WHAT YOU WILL DO: Only the lines from the one containing "Collapse the YOHAN-PC tree node" to the end of the data are wanted; print them exactly as they appear.

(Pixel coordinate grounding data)
■ ■ ■ ■ ■ ■ ■

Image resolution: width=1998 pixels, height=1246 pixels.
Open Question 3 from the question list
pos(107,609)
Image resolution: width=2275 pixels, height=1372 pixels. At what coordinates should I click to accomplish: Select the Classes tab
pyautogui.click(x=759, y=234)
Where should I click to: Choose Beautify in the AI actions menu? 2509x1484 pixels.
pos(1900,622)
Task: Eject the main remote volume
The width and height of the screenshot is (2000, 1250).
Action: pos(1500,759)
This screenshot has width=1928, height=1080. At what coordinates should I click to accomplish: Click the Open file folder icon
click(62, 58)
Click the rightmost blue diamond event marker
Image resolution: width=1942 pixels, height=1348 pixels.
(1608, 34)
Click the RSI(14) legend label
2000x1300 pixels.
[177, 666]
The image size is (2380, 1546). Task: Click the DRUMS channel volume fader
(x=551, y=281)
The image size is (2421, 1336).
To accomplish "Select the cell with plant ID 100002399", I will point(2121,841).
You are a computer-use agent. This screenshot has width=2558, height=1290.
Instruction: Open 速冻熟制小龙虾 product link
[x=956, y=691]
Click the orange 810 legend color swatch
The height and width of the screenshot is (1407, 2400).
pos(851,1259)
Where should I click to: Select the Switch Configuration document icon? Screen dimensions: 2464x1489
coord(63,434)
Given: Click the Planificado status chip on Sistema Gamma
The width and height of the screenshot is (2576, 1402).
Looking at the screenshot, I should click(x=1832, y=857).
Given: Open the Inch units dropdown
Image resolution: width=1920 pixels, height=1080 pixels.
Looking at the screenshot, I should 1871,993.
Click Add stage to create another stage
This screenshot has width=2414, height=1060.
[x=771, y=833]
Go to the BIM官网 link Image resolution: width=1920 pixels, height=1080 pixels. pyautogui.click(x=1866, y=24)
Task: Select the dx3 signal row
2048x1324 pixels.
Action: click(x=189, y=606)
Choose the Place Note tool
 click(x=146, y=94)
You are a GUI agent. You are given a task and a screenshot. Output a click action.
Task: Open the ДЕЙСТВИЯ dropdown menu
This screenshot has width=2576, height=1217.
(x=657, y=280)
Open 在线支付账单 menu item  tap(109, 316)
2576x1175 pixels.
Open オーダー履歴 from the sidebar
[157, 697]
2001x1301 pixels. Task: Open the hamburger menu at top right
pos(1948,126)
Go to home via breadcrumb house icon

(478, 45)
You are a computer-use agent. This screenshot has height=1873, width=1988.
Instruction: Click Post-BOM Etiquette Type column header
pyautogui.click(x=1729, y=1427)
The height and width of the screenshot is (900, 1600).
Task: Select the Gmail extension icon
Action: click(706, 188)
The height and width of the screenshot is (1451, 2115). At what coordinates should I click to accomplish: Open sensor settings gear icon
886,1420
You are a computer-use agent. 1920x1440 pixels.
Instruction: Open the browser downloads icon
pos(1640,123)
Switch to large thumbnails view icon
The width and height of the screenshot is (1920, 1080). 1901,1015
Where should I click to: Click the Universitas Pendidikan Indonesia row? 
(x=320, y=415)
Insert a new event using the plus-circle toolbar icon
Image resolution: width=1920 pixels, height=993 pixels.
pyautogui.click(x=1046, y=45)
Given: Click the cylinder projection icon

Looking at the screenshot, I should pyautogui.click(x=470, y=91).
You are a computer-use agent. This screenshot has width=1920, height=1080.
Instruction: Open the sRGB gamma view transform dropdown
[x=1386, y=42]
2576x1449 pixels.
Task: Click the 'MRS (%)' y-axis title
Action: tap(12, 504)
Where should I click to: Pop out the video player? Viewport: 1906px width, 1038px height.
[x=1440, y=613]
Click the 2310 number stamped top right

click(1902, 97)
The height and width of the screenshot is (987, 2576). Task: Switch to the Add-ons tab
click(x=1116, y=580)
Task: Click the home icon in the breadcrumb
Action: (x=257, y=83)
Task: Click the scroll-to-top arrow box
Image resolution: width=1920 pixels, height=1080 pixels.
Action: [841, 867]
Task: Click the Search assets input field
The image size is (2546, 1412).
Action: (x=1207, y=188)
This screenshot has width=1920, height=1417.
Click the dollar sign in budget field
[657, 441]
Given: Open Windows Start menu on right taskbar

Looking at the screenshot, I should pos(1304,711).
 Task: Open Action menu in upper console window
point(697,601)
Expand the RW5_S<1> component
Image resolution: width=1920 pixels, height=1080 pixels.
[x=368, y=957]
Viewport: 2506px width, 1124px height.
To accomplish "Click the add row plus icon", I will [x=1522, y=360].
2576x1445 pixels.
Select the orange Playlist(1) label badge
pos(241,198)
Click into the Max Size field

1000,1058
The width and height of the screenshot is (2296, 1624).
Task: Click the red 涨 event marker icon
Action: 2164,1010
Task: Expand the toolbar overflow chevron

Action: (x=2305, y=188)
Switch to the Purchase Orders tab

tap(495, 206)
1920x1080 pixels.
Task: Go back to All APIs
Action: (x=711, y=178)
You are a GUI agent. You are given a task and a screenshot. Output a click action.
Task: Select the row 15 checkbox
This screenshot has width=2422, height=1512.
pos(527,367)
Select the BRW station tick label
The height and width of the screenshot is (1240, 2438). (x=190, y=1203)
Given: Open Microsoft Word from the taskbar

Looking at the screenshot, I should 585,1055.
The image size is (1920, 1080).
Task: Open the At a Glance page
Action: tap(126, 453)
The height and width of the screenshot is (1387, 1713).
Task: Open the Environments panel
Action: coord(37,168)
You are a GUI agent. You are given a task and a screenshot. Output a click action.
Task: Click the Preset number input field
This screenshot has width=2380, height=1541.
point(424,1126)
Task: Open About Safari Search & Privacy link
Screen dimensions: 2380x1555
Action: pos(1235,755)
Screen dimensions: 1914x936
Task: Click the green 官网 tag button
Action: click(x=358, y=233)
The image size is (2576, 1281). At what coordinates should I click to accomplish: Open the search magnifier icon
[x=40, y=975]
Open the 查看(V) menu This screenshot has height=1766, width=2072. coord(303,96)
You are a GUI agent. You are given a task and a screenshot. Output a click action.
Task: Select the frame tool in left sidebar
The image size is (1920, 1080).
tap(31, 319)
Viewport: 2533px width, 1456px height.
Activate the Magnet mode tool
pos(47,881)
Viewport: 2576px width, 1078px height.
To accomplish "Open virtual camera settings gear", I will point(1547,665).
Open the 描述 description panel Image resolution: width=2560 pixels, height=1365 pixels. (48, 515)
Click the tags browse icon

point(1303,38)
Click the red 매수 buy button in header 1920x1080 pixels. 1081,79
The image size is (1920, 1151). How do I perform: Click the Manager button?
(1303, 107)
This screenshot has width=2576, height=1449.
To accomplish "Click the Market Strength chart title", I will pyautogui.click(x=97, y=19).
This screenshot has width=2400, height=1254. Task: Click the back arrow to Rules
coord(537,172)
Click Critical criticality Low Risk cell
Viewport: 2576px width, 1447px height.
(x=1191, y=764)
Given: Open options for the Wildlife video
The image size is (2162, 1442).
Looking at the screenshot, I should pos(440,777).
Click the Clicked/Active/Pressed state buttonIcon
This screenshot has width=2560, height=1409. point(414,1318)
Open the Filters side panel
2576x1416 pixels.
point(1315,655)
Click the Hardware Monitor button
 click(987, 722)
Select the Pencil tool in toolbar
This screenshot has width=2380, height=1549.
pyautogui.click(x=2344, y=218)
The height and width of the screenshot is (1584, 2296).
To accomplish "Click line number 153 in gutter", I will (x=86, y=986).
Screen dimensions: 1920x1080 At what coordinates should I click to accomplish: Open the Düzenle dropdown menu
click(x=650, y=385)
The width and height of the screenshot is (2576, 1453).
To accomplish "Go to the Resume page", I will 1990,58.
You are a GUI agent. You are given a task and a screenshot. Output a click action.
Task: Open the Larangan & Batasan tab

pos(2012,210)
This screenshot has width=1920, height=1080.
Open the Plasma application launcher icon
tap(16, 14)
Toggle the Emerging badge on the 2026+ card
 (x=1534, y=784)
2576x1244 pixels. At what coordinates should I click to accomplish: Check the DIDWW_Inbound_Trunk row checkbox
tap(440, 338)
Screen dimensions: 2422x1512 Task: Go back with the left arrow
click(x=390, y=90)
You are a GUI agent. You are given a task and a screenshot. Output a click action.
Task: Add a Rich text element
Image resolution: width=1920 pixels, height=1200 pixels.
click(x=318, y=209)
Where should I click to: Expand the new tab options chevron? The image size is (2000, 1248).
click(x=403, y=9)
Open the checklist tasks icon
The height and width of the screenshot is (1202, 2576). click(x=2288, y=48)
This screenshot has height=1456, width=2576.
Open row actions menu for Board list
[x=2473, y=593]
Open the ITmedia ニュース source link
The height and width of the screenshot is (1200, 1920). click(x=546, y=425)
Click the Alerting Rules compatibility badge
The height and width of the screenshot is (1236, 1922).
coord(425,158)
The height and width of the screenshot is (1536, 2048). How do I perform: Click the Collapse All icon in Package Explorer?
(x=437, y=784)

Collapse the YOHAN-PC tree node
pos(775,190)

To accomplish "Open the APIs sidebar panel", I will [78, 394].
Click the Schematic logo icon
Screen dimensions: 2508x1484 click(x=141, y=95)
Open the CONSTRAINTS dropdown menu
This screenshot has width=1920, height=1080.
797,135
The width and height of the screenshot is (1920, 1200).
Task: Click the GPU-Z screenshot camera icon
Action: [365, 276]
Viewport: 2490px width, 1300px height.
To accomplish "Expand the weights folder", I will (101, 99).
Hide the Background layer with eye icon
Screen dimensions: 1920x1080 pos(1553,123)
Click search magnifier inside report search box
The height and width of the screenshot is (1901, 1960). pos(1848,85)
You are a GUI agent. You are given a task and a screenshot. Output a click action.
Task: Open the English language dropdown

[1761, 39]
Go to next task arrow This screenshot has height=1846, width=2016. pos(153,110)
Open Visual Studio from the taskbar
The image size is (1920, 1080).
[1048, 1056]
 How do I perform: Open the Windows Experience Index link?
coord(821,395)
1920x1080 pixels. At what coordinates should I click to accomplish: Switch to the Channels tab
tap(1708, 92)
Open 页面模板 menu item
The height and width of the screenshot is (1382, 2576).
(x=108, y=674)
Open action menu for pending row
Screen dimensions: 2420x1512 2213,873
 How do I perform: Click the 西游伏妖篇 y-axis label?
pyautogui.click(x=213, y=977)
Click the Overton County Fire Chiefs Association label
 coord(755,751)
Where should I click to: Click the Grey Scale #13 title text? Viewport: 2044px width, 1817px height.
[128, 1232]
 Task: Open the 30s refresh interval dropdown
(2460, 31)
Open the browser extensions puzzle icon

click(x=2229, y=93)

■ ■ ■ ■ ■ ■ ■

ANSWER FOR THIS EXERCISE:
Collapse the YOHAN-PC tree node
pos(775,190)

To accomplish "Open the APIs sidebar panel", I will [78, 394].
Click the Schematic logo icon
Screen dimensions: 2508x1484 click(x=141, y=95)
Open the CONSTRAINTS dropdown menu
This screenshot has width=1920, height=1080.
797,135
The width and height of the screenshot is (1920, 1200).
Task: Click the GPU-Z screenshot camera icon
Action: [365, 276]
Viewport: 2490px width, 1300px height.
To accomplish "Expand the weights folder", I will (101, 99).
Hide the Background layer with eye icon
Screen dimensions: 1920x1080 pos(1553,123)
Click search magnifier inside report search box
The height and width of the screenshot is (1901, 1960). pos(1848,85)
You are a GUI agent. You are given a task and a screenshot. Output a click action.
Task: Open the English language dropdown

[1761, 39]
Go to next task arrow This screenshot has height=1846, width=2016. pos(153,110)
Open Visual Studio from the taskbar
The image size is (1920, 1080).
[1048, 1056]
 How do I perform: Open the Windows Experience Index link?
coord(821,395)
1920x1080 pixels. At what coordinates should I click to accomplish: Switch to the Channels tab
tap(1708, 92)
Open 页面模板 menu item
The height and width of the screenshot is (1382, 2576).
(x=108, y=674)
Open action menu for pending row
Screen dimensions: 2420x1512 2213,873
 How do I perform: Click the 西游伏妖篇 y-axis label?
pyautogui.click(x=213, y=977)
Click the Overton County Fire Chiefs Association label
 coord(755,751)
Where should I click to: Click the Grey Scale #13 title text? Viewport: 2044px width, 1817px height.
[128, 1232]
 Task: Open the 30s refresh interval dropdown
(2460, 31)
Open the browser extensions puzzle icon

click(x=2229, y=93)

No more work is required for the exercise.